Making it home – even if the roads are broken. Rev Dr Rob Marshall - 14/05/2022
Thought for the Day
Good Morning
I’m going to make two confident predictions about tonight’s Eurovision Song Contest. First, the UK’s ritual humiliation will not be as bad tonight. We have Sam Ryder singing a good song. And also that Ukraine’s entry will be there or thereabouts when the final results are counted.
If any song is a unique combination of lyrics, music and the manner in which it is performed, Ukraine’s offering Stephania – sung in Ukrainian by the Kalush Orchestra is guaranteed to get the goosebumps going and to lift your spirit.
Written before the Russian invasion the song, from the start, has a prophetic aura to it. It’s a hymn of love to a mother called Stephanie, with the refrain
The Field blooms and it turns grey celebrating the mother’s innate wisdom and proclaiming that she probably knows even more than Solomon. Because of the bond between mother and child, the young one always does everything to make sure they are able to return home even if the roads are broken. I challenge anyone not to be moved.
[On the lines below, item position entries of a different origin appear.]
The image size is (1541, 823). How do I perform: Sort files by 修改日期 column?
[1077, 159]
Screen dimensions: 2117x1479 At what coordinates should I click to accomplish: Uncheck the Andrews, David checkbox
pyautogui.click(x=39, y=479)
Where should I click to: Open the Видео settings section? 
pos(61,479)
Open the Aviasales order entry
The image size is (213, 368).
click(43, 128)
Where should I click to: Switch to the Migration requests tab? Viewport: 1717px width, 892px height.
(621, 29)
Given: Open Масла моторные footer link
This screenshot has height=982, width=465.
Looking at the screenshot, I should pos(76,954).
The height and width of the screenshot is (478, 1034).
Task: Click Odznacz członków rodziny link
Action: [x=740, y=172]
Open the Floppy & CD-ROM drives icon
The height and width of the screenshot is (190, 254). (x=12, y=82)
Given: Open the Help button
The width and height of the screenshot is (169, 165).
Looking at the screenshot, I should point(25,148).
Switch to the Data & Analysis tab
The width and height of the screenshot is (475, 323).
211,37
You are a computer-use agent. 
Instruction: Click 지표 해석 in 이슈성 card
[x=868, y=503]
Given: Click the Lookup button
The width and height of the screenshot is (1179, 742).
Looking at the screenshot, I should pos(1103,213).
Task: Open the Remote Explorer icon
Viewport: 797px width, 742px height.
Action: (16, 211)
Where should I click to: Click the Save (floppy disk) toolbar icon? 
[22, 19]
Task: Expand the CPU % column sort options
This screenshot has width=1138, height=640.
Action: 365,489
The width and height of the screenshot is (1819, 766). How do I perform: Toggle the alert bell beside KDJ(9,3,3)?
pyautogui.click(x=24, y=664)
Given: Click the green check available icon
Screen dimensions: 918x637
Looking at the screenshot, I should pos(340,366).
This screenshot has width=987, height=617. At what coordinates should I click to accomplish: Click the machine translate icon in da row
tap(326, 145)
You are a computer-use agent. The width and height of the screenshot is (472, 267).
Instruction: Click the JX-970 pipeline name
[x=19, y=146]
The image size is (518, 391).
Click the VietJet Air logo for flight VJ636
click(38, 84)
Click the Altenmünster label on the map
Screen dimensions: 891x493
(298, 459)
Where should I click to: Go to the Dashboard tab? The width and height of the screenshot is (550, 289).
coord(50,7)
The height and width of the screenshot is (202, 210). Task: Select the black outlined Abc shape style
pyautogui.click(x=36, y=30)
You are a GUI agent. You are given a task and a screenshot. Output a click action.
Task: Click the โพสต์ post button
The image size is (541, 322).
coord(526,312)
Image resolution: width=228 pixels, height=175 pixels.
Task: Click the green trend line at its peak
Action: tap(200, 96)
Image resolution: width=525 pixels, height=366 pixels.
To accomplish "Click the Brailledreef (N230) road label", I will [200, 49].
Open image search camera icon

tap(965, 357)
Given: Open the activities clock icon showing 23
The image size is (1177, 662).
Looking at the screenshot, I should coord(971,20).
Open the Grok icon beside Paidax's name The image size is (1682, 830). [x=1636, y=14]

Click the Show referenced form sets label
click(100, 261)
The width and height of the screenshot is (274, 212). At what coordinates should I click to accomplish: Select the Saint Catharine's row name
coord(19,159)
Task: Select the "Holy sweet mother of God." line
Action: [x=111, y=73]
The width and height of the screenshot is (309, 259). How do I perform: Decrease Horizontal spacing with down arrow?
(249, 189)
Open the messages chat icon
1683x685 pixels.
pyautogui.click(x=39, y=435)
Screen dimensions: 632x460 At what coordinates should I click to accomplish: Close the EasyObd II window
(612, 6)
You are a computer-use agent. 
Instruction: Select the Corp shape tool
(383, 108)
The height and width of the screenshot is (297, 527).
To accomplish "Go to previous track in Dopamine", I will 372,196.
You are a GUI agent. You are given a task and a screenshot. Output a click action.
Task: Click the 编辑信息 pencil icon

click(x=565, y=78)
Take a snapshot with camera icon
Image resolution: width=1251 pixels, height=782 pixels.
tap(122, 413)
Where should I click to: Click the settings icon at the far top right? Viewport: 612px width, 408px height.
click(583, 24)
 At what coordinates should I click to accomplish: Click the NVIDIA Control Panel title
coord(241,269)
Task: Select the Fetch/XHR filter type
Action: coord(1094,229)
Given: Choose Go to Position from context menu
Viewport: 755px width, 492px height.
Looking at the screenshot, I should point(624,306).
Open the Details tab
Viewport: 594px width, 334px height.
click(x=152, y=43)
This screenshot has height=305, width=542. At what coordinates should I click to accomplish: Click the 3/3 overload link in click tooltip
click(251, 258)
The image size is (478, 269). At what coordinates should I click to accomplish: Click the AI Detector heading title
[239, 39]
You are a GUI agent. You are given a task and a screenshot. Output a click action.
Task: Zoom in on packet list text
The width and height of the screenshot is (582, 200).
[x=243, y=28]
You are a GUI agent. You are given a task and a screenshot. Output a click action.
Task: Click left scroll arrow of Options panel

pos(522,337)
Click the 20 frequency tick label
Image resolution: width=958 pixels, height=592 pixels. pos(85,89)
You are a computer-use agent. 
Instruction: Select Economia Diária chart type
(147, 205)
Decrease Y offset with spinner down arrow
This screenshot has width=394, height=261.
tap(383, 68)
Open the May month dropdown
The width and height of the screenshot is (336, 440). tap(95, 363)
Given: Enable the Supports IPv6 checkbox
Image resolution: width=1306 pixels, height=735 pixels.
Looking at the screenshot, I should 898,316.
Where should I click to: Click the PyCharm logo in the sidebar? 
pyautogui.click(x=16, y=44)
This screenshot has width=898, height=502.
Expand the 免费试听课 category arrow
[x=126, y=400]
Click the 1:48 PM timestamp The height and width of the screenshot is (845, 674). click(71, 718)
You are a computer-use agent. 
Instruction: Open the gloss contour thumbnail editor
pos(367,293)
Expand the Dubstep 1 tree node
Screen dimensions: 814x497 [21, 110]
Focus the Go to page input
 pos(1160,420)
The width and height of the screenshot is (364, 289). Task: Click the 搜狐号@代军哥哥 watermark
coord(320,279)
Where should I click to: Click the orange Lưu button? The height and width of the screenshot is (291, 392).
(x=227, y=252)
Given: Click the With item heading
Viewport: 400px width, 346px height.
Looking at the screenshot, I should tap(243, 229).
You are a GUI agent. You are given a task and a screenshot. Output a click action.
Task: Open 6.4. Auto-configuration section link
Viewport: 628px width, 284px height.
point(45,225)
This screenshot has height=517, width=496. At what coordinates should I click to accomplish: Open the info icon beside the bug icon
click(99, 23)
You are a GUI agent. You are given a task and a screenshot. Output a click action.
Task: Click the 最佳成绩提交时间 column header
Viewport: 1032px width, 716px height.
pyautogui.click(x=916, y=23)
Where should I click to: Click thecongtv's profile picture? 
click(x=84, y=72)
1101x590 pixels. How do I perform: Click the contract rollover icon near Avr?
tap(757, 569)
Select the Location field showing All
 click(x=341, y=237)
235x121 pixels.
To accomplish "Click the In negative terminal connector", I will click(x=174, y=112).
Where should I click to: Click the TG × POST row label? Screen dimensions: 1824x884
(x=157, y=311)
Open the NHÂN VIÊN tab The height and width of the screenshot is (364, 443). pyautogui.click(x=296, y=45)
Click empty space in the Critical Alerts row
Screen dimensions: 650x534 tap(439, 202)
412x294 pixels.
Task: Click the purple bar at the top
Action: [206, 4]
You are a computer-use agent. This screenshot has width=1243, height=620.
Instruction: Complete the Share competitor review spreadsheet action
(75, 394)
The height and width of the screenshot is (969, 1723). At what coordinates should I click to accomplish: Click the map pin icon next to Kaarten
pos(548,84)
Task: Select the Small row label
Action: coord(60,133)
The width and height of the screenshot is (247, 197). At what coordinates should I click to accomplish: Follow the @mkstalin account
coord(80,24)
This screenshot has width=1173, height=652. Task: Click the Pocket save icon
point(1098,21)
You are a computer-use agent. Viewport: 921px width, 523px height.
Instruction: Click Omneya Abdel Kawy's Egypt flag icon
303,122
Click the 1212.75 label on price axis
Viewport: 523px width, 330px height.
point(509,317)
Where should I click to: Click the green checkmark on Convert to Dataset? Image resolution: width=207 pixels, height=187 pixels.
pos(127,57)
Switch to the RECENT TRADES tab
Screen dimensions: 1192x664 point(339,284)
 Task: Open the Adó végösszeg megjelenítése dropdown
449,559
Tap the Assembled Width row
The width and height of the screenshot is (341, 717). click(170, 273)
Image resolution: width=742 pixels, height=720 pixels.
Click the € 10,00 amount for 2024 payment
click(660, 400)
Many of the Hebrew psalms are of course songs: performers, instruments, singing and clapping all feature frequently within them. This week, at a church service, I read Psalm 135 - Praise the Lord for the Lord is good; Make music for it is lovely. The Temple songs gave hope to the faithful. However grim and terrible the situation was, the songs bear witness that there was nothing faith in God, and each other, cannot overcome.
Performed in the midst of a shocking and tragic conflict tonight’s Eurovision song from Ukraine is for me a modern Psalm of hope against adversity. And if you do watch or listen to the song later this evening– be mindful of the young performers’ exuberant confidence and faith in the future.
Temporarily removed from the front line in their homeland they exude brave positivity. They are provided with a stage, for a few minutes, to communicate the antithesis of everything the current conflict is about. And they do it with energy and courage.
If then. the biblical psalms all have elements of life story, personal experience, an appeal to some aspect of spiritual truth and hope for the future, Ukraine’s Eurovision song is certainly brimming with all those things. Especially a desire to finally make it home despite the broken roads. Stephania is my feel-good Eurovision Psalm of the moment.